_AVAILABLE DATA:_
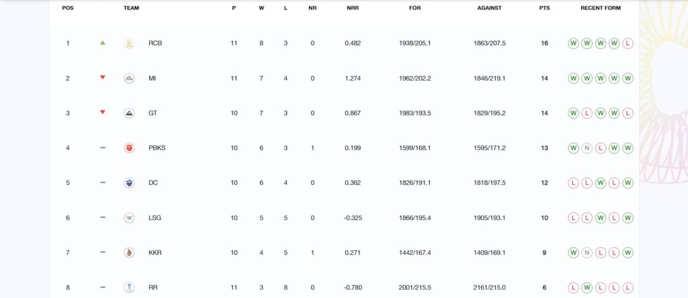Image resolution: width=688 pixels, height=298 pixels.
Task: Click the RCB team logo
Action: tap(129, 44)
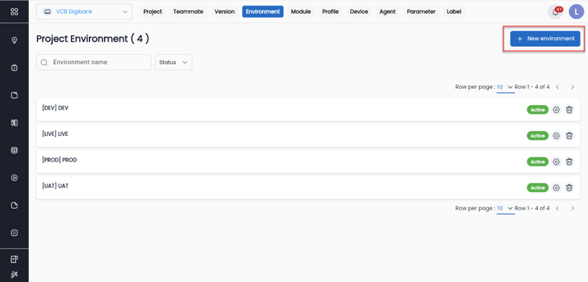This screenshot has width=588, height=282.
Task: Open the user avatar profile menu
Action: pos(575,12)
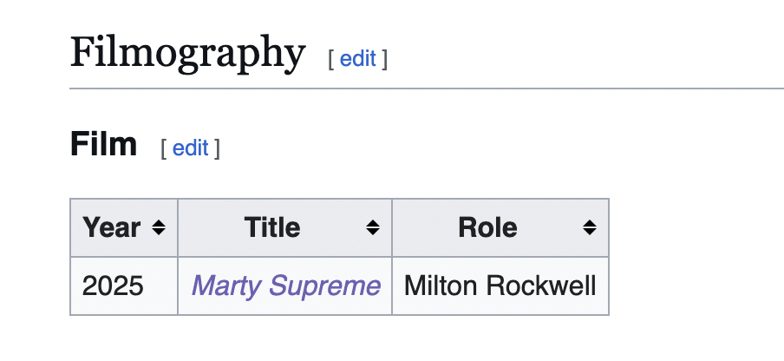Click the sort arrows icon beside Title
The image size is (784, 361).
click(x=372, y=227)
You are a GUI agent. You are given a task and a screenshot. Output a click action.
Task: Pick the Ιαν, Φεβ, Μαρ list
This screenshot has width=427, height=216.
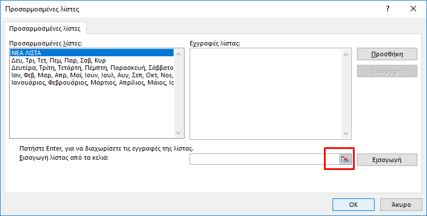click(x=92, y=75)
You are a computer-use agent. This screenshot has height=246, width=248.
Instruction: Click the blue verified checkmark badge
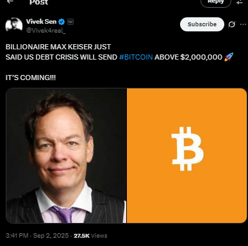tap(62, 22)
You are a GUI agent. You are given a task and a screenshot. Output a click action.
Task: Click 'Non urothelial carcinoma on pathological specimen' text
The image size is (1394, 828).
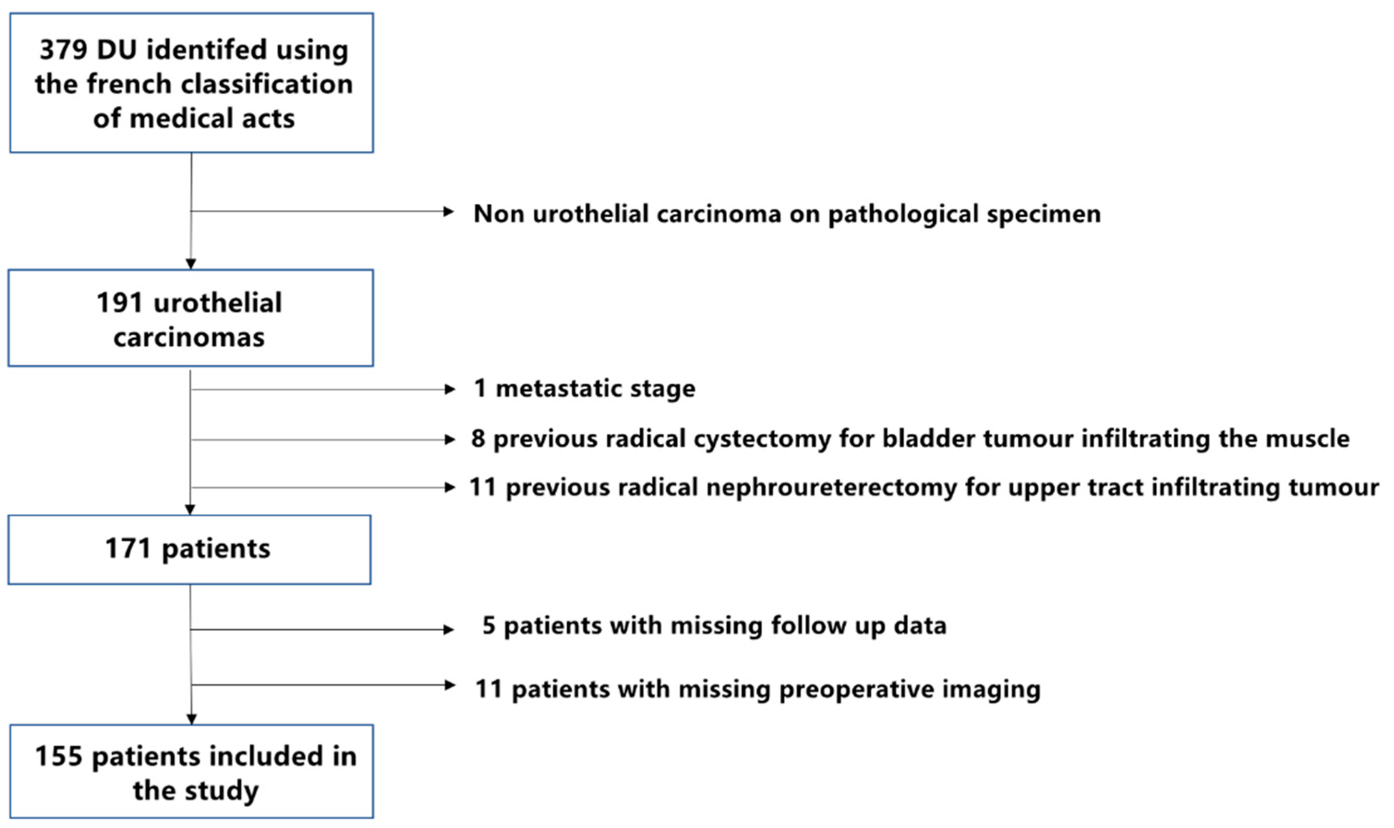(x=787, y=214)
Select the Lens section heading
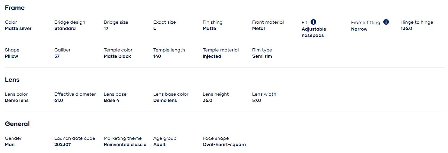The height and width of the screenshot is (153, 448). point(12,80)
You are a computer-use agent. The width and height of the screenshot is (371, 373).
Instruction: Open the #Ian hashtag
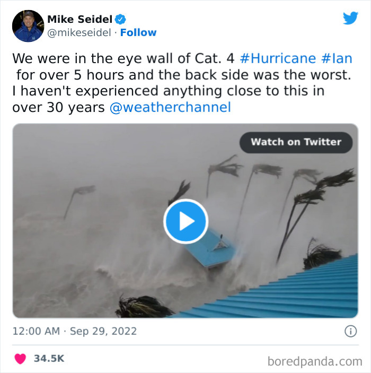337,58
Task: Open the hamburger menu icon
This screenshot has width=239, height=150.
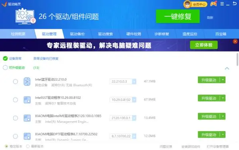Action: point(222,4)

---

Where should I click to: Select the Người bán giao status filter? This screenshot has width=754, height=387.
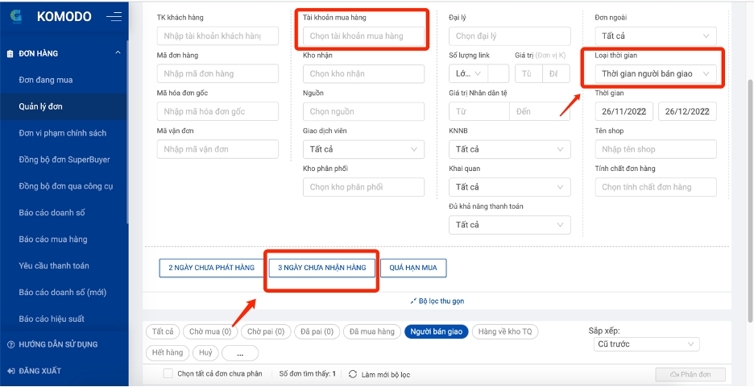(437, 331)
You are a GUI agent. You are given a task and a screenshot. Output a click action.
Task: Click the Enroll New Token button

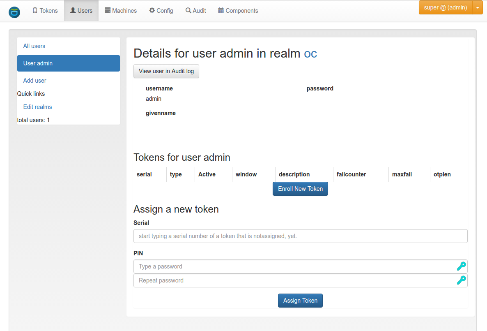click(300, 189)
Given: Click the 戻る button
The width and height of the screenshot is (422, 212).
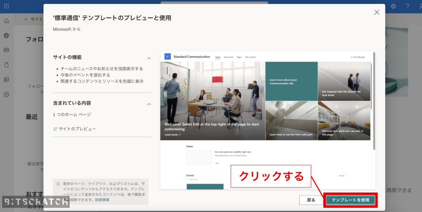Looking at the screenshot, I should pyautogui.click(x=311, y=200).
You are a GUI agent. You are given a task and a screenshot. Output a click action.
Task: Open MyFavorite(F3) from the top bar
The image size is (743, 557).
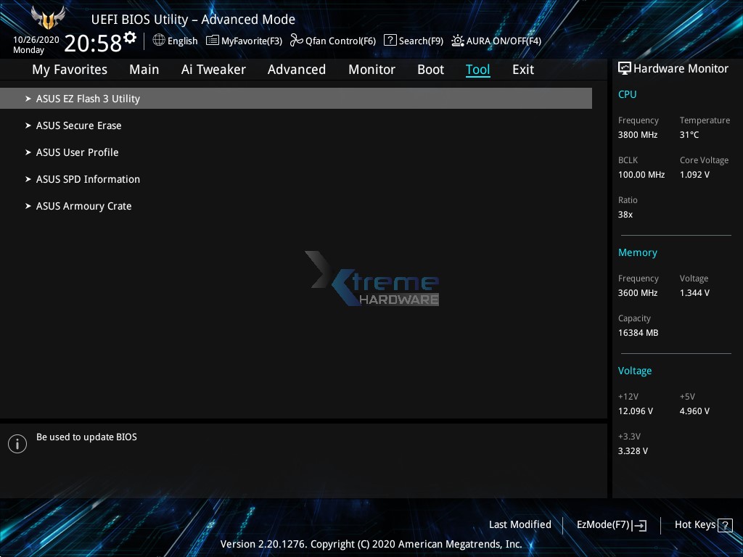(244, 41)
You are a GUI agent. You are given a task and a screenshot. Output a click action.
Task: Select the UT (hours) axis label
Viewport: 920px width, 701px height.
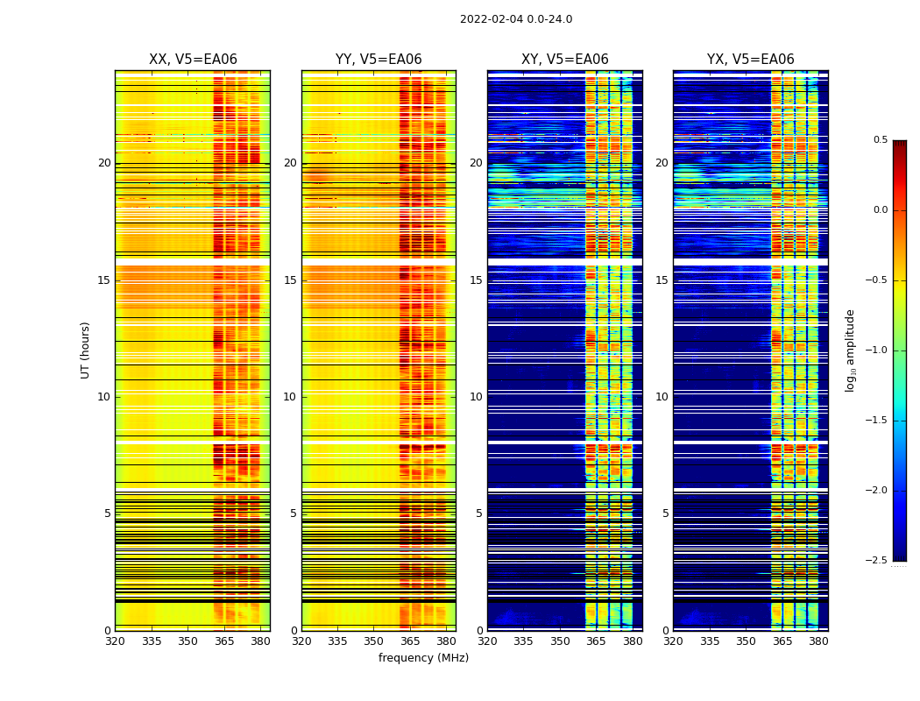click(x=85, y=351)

_EXERCISE DIRECTIONS:_
Look through the entries above; copy every line holding the string "computer".

_TASK ANSWER:_
You are a computer-use agent. This screenshot has height=246, width=248.
You are a computer-use agent. The width and height of the screenshot is (371, 373).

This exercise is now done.